Consigne 1: Recopiez sans rien changer le passage du récit sur le parc national des Pingualuit qui commence par les mots contenant « L’aventure au Nunavik se » et se termine par « prochains jours d’expédition. ».
=== Texte à lire ===
Parc national des Pingualuit — 5 jours d’expédition en hiver au delà du 55e parallèle
Le parc national des Pingualuit est le point d’orgue de ce voyage d’hiver dans le nord du Québec avec Parcs Nunavik. Véritable beauté et curiosité météorique, le cratère des Pingualuit a été le début d’une sacrée aventure polaire en plein cœur d’une toundra lunaire. Je vous raconte le déroulé de cette épopée. L’aventure au Nunavik…
Le parc national des Pingualuit est le point d’orgue de ce voyage d’hiver dans le nord du Québec avec Parcs Nunavik. Véritable beauté et curiosité météorique, le cratère des Pingualuit a été le début d’une sacrée aventure polaire en plein cœur d’une toundra lunaire. Je vous raconte le déroulé de cette épopée.
L’aventure au Nunavik se poursuit ici. 24h d’accoutumance au village de Kangiqsujuaq et dans ses alentours, il est l’heure de partir pour un voyage tout aussi initiatique que physique. Nous sommes le 02 mai, le rendez-vous est pris au garage du village. Nous retrouvons nos guides inuits pour les prochains jours d’expédition.
De la baie d’Ungava à la toundra
Un peu plus de 100 kilomètres de motoneige nous attendent pour cette première journée afin de rejoindre le Camp Manarsulik, seul campement du parc national. Des paysages incroyables vont alors se succéder. D’abord, les falaises enneigées qui se jettent dans la baie d’Ungava. Les dunes de neige, incroyablement perturbantes. Puis la toundra. La voilà. Des tracés de motoneige qui s’enfoncent dans ce néant blanc. Quelques inuksuit nous ouvrent le passage. Impossible d’évaluer les distances ; je perds déjà tous mes repères. Accrochée à Willie, je me protège le visage du soleil qui tape extrêmement fort dans ce pôle tout en ne voulant pas en perdre une miette.
Après plus de 4 heures de motoneige et quelques dizaines de lagopèdes chassés, nous arrivons enfin au cratère. Quel puissance. Quelle immensité. C’est un sentiment indescriptible qui me vient à l’esprit. Il ne fait pas si froid (peut-être -10 degrés) mais le vent est terrible et grave. Pourtant, je reste là, bouche-bée, devant cette curiosité à la fois étrange et fascinante. Le lendemain la journée sera plutôt relax au cœur du parc national des Pingualuit. L’occasion de revenir voir ce monstrueux cratère et de descendre en son enceinte pour récupérer un peu de sa fameuse eau.
=== Données à traiter ===
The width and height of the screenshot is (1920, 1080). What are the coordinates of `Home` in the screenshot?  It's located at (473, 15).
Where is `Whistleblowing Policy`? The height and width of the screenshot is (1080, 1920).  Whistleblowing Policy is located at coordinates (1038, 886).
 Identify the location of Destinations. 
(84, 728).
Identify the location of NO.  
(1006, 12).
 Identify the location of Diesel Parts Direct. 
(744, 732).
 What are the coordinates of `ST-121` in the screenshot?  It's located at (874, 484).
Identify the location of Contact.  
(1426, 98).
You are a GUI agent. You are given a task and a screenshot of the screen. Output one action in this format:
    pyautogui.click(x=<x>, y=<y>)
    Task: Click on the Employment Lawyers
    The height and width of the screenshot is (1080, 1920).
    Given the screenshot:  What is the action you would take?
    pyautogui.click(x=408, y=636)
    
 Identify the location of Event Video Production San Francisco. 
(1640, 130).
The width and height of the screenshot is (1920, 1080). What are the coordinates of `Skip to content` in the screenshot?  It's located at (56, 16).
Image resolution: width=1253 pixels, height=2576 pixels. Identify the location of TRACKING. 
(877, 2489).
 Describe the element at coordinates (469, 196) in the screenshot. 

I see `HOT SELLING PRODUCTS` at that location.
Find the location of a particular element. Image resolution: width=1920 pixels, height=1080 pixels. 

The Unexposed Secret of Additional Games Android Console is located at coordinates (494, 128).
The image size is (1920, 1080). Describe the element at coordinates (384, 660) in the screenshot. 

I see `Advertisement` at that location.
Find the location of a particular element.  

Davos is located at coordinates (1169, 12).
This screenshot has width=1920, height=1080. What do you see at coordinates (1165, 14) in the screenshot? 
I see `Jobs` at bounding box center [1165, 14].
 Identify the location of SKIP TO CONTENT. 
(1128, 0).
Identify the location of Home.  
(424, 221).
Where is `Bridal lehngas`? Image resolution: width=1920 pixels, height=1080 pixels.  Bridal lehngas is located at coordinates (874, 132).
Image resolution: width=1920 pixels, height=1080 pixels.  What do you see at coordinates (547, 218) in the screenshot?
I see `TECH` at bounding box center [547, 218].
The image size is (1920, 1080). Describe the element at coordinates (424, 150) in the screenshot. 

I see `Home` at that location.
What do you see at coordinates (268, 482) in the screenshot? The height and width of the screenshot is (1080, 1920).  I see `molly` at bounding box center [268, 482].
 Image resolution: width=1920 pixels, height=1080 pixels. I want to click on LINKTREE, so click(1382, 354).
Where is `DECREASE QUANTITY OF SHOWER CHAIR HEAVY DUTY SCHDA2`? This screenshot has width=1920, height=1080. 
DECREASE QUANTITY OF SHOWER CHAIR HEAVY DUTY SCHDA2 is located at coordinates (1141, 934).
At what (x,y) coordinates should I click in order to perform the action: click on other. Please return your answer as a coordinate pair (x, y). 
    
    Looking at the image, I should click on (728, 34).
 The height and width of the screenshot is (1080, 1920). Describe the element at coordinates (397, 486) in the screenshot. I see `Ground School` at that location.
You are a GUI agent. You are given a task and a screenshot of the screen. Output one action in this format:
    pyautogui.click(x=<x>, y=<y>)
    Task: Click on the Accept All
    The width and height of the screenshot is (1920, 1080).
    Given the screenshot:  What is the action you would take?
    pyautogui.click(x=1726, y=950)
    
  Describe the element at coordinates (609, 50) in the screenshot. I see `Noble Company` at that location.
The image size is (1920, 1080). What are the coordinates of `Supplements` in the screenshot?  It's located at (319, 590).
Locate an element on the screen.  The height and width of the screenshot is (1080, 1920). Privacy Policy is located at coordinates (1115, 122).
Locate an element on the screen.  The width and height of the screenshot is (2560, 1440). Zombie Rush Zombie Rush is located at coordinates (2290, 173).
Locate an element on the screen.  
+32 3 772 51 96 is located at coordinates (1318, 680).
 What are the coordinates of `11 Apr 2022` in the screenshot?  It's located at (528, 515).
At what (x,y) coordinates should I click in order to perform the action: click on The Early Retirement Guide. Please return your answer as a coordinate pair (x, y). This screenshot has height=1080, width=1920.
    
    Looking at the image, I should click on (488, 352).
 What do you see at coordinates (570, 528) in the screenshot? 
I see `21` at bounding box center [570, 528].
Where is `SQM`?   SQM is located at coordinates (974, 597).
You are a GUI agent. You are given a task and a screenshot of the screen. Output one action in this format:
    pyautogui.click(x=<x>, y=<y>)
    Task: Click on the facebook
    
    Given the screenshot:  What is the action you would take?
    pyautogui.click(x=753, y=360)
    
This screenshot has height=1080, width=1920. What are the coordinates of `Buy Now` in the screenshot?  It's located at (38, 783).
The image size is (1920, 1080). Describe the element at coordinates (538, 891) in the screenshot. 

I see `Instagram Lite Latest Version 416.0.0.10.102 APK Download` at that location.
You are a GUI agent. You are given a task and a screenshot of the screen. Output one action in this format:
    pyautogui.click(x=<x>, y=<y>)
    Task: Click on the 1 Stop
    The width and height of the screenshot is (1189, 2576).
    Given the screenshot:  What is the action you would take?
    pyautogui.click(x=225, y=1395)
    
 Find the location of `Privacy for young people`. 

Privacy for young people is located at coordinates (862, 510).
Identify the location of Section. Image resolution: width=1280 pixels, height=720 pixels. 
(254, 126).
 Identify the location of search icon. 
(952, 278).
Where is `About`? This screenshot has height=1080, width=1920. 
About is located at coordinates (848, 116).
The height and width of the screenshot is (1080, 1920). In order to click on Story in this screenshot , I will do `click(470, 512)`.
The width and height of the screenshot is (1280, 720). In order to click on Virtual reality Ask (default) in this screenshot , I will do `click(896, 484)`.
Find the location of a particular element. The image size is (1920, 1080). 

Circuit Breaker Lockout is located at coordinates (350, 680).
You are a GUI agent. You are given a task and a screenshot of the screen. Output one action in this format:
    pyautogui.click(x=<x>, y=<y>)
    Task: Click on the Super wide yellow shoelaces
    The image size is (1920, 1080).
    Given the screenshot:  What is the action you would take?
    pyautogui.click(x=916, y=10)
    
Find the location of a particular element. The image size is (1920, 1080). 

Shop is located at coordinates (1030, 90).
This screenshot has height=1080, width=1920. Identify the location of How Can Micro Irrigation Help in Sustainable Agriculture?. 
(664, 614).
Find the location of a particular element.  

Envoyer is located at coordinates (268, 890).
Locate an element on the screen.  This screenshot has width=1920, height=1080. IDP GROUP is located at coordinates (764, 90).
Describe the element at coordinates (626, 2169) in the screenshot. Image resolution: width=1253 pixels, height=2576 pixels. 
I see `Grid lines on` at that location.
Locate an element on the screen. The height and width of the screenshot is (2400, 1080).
===
Consigne 2: Dans la liste ci-dessus, reproduisez à l'identique uniquement les lignes qui vont de celle contenant « location of TRACKING. » jusqu'à celle contenant « Image resolution: width=1920 pixels, height=1080 pixels. I », ces deux lignes comprises.

Bonne réponse 1:
L’aventure au Nunavik se poursuit ici. 24h d’accoutumance au village de Kangiqsujuaq et dans ses alentours, il est l’heure de partir pour un voyage tout aussi initiatique que physique. Nous sommes le 02 mai, le rendez-vous est pris au garage du village. Nous retrouvons nos guides inuits pour les prochains jours d’expédition.

Bonne réponse 2:
Image resolution: width=1253 pixels, height=2576 pixels. Identify the location of TRACKING. 
(877, 2489).
 Describe the element at coordinates (469, 196) in the screenshot. 

I see `HOT SELLING PRODUCTS` at that location.
Find the location of a particular element. Image resolution: width=1920 pixels, height=1080 pixels. 

The Unexposed Secret of Additional Games Android Console is located at coordinates (494, 128).
The image size is (1920, 1080). Describe the element at coordinates (384, 660) in the screenshot. 

I see `Advertisement` at that location.
Find the location of a particular element.  

Davos is located at coordinates (1169, 12).
This screenshot has width=1920, height=1080. What do you see at coordinates (1165, 14) in the screenshot? 
I see `Jobs` at bounding box center [1165, 14].
 Identify the location of SKIP TO CONTENT. 
(1128, 0).
Identify the location of Home.  
(424, 221).
Where is `Bridal lehngas`? Image resolution: width=1920 pixels, height=1080 pixels.  Bridal lehngas is located at coordinates (874, 132).
Image resolution: width=1920 pixels, height=1080 pixels.  What do you see at coordinates (547, 218) in the screenshot?
I see `TECH` at bounding box center [547, 218].
The image size is (1920, 1080). Describe the element at coordinates (424, 150) in the screenshot. 

I see `Home` at that location.
What do you see at coordinates (268, 482) in the screenshot? The height and width of the screenshot is (1080, 1920).  I see `molly` at bounding box center [268, 482].
 Image resolution: width=1920 pixels, height=1080 pixels. I want to click on LINKTREE, so click(1382, 354).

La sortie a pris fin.